Bug #19908 Test suite does not clean up after IM-test failure
Submitted: 18 May 2006 11:10 Modified: 18 Aug 2006 13:39
Reporter: Joerg Bruehe Email Updates:
Status: Closed Impact on me:
None 
Category:MySQL Server: Tests Severity:S3 (Non-critical)
Version:5.0.20 and up, 5.1.10-beta and up OS:Unix (various)
Assigned to: Alexander Nozdrin CPU Architecture:Any

[18 May 2006 11:10] Joerg Bruehe
Description:
Test build of 5.1.10-beta.

On the machines "nocona", "pegasos3", and "sol9x86", 
test "im_options_unset" fails (bug#18020 + bug#18027).

When this happens, the subsequent "im_utils" may fail or pass,
but then _all_ subsequent "index_merge*" and "information_schema*" tests fail with this symptom:
=====
index_merge                    [ fail ]

Errors are (from /PATH/mysqltest-time) :
mysqltest: Could not open connection 'default': 2002 Can't connect to local MySQL server through socket '/PATH/master.sock' (2)
(the last lines may be the most important ones)
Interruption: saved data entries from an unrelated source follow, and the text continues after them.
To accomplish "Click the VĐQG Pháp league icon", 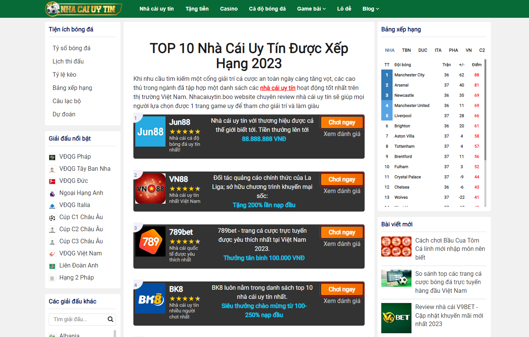I will tap(53, 157).
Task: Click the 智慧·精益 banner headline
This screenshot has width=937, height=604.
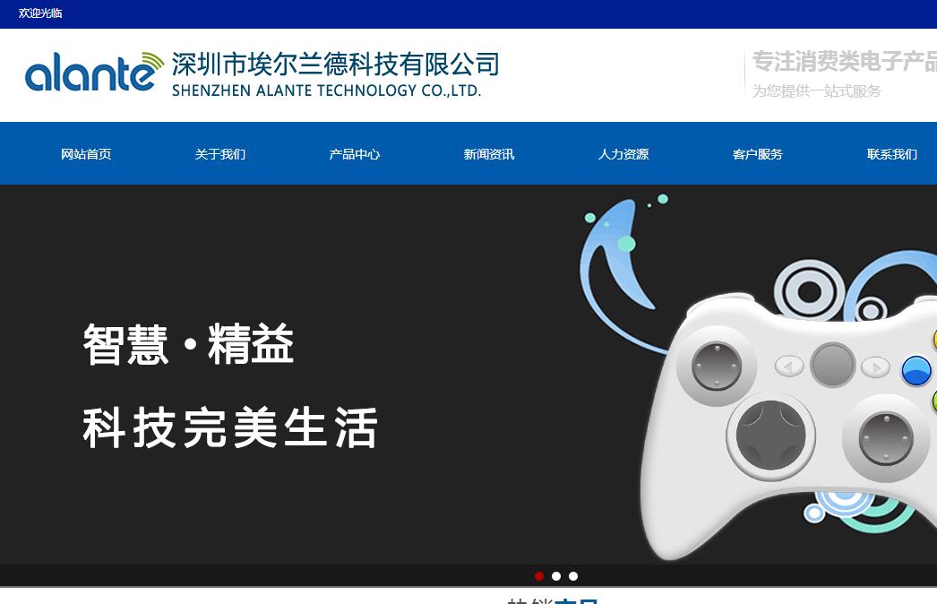Action: [189, 345]
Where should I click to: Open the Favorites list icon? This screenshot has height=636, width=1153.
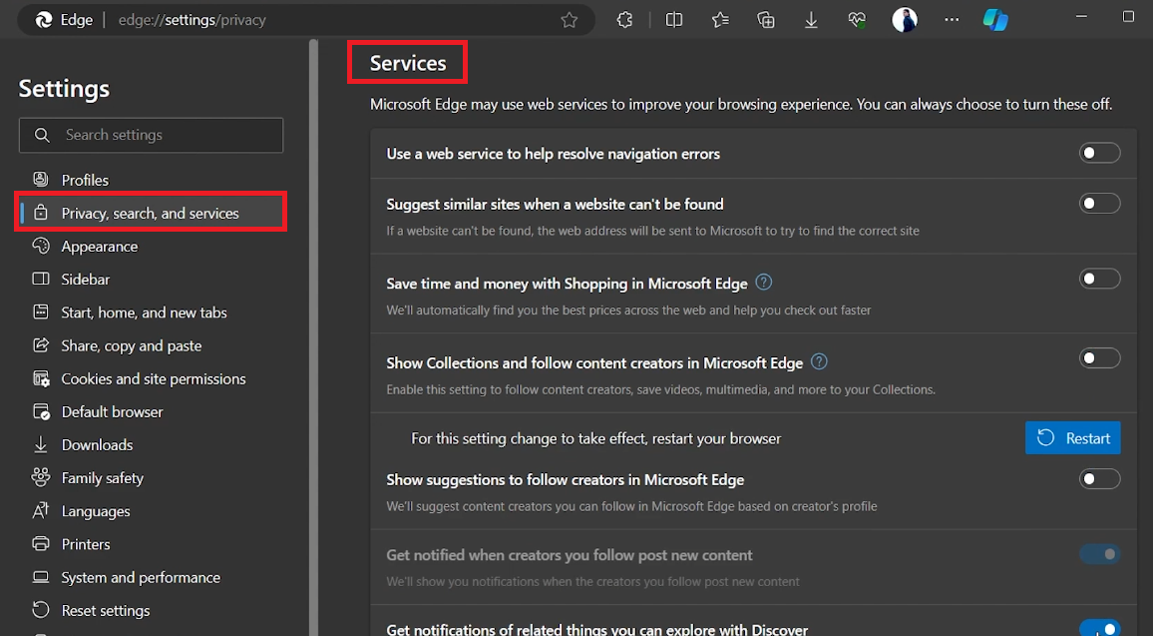(x=720, y=20)
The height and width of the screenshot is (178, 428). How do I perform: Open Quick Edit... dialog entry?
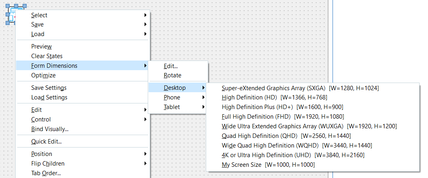click(x=83, y=142)
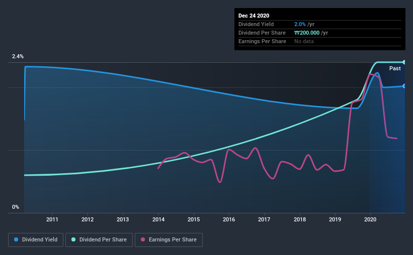Toggle the Dividend Yield legend button
413x255 pixels.
(x=36, y=240)

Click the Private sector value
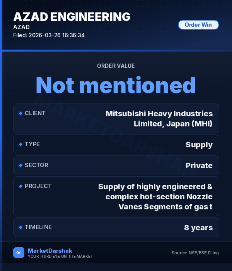pos(199,166)
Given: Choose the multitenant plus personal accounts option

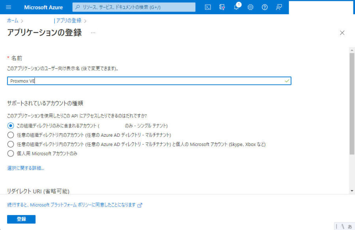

Killing Possible Leftover Processes
=====

Exactly the same symptom for all these tests:
index_merge
index_merge_bdb
index_merge_innodb2
index_merge_innodb
index_merge_ror
index_merge_ror_cpk
information_schema
information_schema_db
information_schema_inno
information_schema_part

The exact occurrences:
nocona-icc-glibc23-5.1-community.log   debug
pegasos3-glibc23-5.1-community.log   debug
pegasos3-glibc23-5.1-community.log   normal
pegasos3-glibc23-5.1-community.log   normal+rowrepl
sol9x86-5.1-community.log   normal+rowrepl
These are exactly in sync with the failing "im_options_unset",
regardless of the result of the in-between "im_utils".

Tests start to pass again with "init_connect", in all these runs.

(Similar failures are in 5.1.9 and from 5.0.20 onwards, 
but they have not yet been checked for the correlation described above.)

How to repeat:
Detected by the test suite.

Suggested fix:
Check whether "init_connect" contains some special reset actions,
transfer them to the test suite script directly.

Check whether this is also applicable to 5.0,
as we have similar symptoms there starting from 5.0.20.
[21 Jun 2006 8:15] Alexander Nozdrin
The problem has nothing to do with index_merge or any subsequent tests.
The problem is that after IM test failure, one mysqld instance stays alive.
Actually, this is a duplucate of BUG#18023.
[31 Jul 2006 15:54] Joerg Bruehe
Even though the fixes for bug#18023 are in the sources, the problem still occurs:
Some "im_*" tests fail, and "index_merge*" + "information_schema*" suffer.

Details:

1) One (or more) of the "im_*" tests fails,
   in 5.0.24 these are
im_daemon_life_cycle   :: bug#15934 bug#18020 bug#21331
im_life_cycle          :: bug#15934 bug#18020 bug#21333 bug#21364 bug#21365
im_options_set         :: bug#15934 bug#18020
im_options_unset       :: bug#15934 bug#18020 bug#18027 bug#21331
im_utils               :: bug#15934 bug#18020 bug#18033 bug#21366

2) All following "index_merge*" and "information_schema*" tests will fail like this:
=====
index_merge                    [ fail ]

Errors are (from /PATH/mysqltest-time) :
mysqltest: Could not open connection 'default': 2002 Can't connect to local MySQL server through socket '/PATH/master.sock' (2)
(the last lines may be the most important ones)

Killing Possible Leftover Processes
=====
Same symptom for all these tests:
index_merge
index_merge_bdb
index_merge_innodb2
index_merge_innodb
index_merge_ror
index_merge_ror_cpk
information_schema
information_schema_chmod
information_schema_db
information_schema_inno

3) The next test is "init_connect", it passes.

Note that if the "im_*" test passes or is skipped, then the other tests will pass.
This is visible not only from the "PS" test run passing (where IM tests are skipped), but very clearly from some "max" and "cluster" builds ("ita2", "pegasos3", "rhas3-x86", "sol9x86") in the 5.0.24 status page:
When the suite is run both with and without NDB (using the same binary) and in only one of these runs no IM test fails, then the following tests will also pass.

Suggestion: 
If the IM test failures are so hard to fix (races, ...),
ensure that the cleanup effect of "init_connect" is done immediately after the "im_*" tests,
so that even an IM problem does not block the "index_merge*" and "information_schema*" from being taken.
It reduces test coverage!
[18 Aug 2006 13:41] Alexander Nozdrin
The patch is in the main 5.0 tree, currently tagged 5.0.25.